START EXCERPT TO READ

- Born: 1936 Madras, British India
- Died: 18 May 2024 (aged 88) Chennai, India
- Occupation: Banker
- Honours: Padma Bhushan (2010)

= Narayanan Vaghul =

Indian banker (1936–2024)

Narayanan Vaghul (1936 – 18 May 2024) was an Indian banker and philanthropist, who served as chairman and managing director of ICICI Bank, one of India's largest private sector banks. He was a recipient of the Padma Bhushan, India's third highest civilian honour, in 2010.

== Early life ==
Vaghul was born in Madras (present-day Chennai) in then British India in 1936. He was second in a family of eight children. He studied at Ramakrishna Mission School and graduated from Loyola College, Madras University in the with a Bachelor of Commerce degree with honours in 1956. In a later interview, he would say that while he wanted to pursue a career in the Indian civil services, he missed the application due to an age cutoff.

== Career ==
Vaghul started his career with the State Bank of India (SBI), an Indian public sector bank, as a probationary officer. During his time at the bank, he was mentored by then chairman of the bank R. K. Talwar. He later moved to the National Institute of Bank Management, after serving 19 years at SBI. He later became the director there before joining Central Bank of India, another public sector bank, in 1978. In 1981, he was appointed the chairman and managing director of Bank of India.

Vaghul was appointed as the chairman and managing director of the Industrial Credit and Investment Corporation of India, which was then still a government-controlled public finance institution, in 1985 by prime minister Rajiv Gandhi. He led the corporation's transformation into India's largest private-sector bank taking the name ICICI Bank. He retired in 1996, but remained as its non-executive chairman until 2009. In addition to driving the transformation at the Bank, his time at ICICI was noted for grooming of leaders, including K. V. Kamath, Kalpana Morparia, Shikha Sharma, and Nachiket Mor, many of whom went on to lead other public and private sector financial institutions.

END EXCERPT TO READ
START DATA EXTRACT

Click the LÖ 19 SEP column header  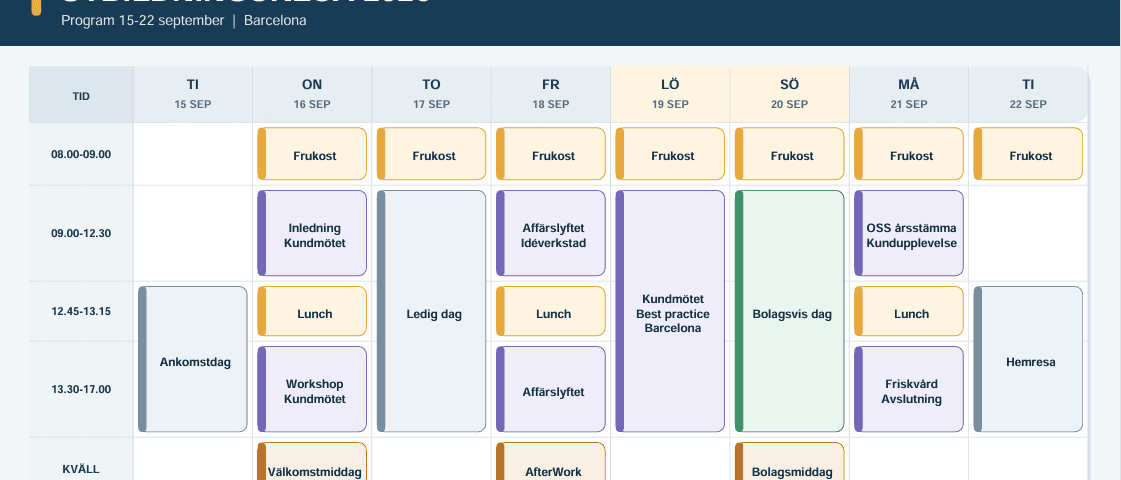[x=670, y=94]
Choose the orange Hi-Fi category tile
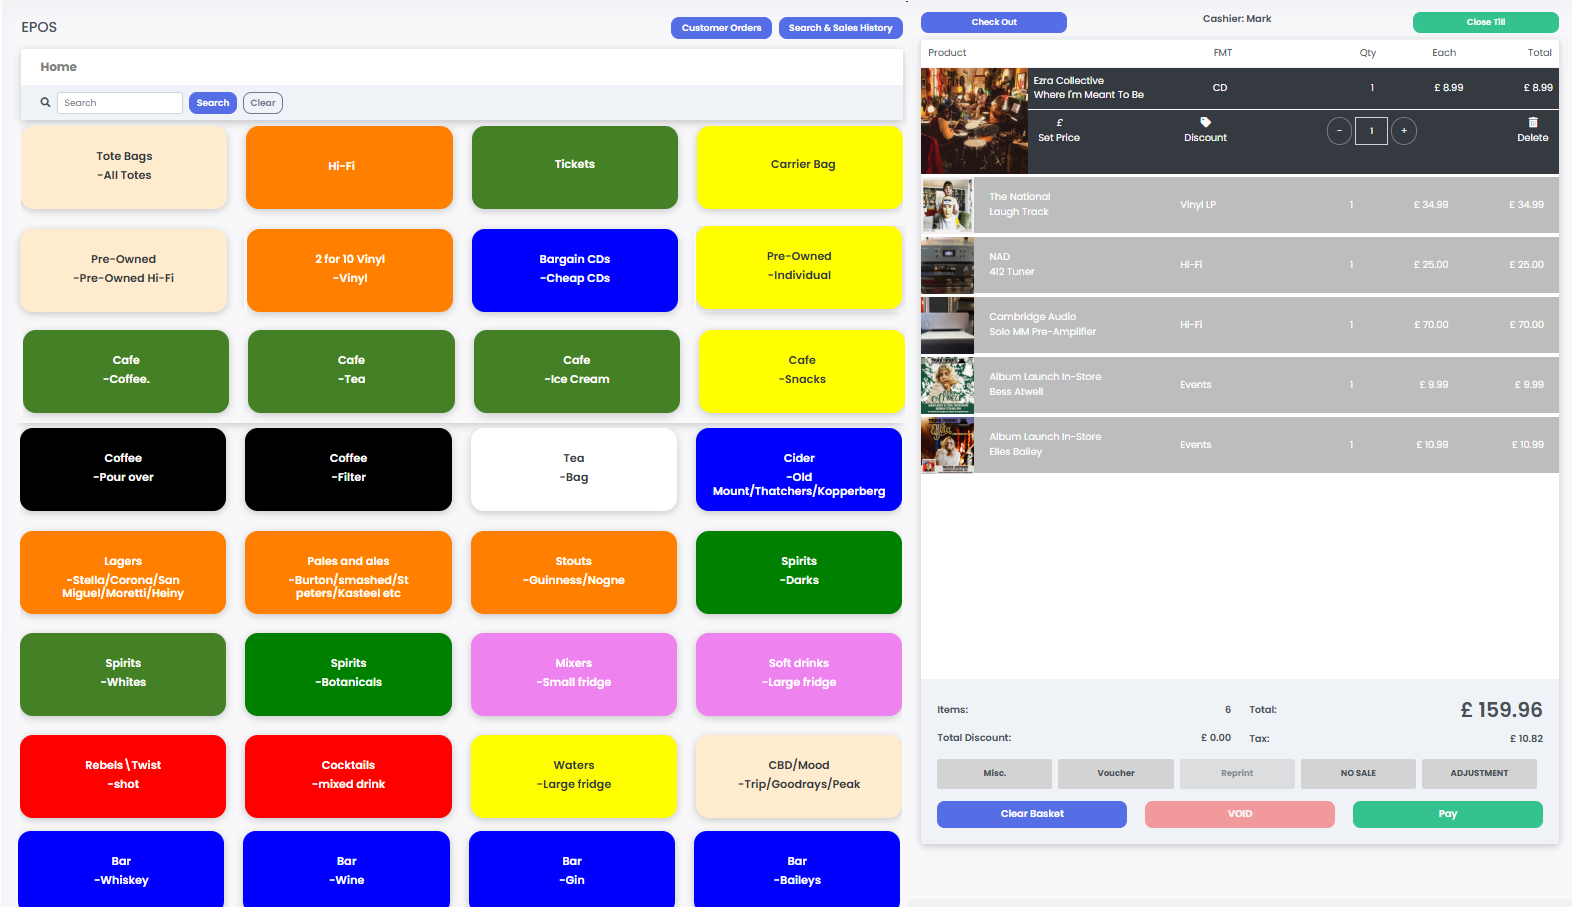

END DATA EXTRACT

ACTIVITY 1:
Name every leader the Narayanan Vaghul biography says he groomed during his time at ICICI.
ACTIVITY 2:
Translate this sentence from the Narayanan Vaghul biography into Spanish: "He was second in a family of eight children."
ACTIVITY 3:
Please carry on the Narayanan Vaghul biography, starting right after its final sentence.
The lines above are separate from the Narayanan Vaghul biography.

TASK RESULT 1:
K. V. Kamath, Kalpana Morparia, Shikha Sharma, Nachiket Mor

TASK RESULT 2:
Fue el segundo de una familia de ocho hijos.

TASK RESULT 3:
Vaghul served as a director on the board of many companies including Wipro Technologies, Mahindra & Mahindra, Apollo Hospitals and Mittal Steel Company. He was also the chairman of Mahindra World City, Chennai, when it was set up as one of the first special economic zones in India, and was the first chairman of financial services company CRISIL. He was also chairman of Pratham from 1996-2007 helping the organisation to scale across India.

Vaghul was awarded the Padma Bhushan, India's third highest civilian honour, in the trade and industry category in 2010. He won several other awards including Business Man of the Year (1991) from Business India and a lifetime achievement award from The Economic Times. He was also the Chairman of Give India, one of India's NGOs.

Vaghul received the award of Corporate Catalyst—Forbes Philanthropy award in 2012 for his active involvement and assisting philanthropic causes.

== Personal life ==
Vaghul was married to Padma Vaghul and had two children—a son, Mohan, and a daughter, Sudha.

Vaghul died on 18 May 2024, at the age of 88.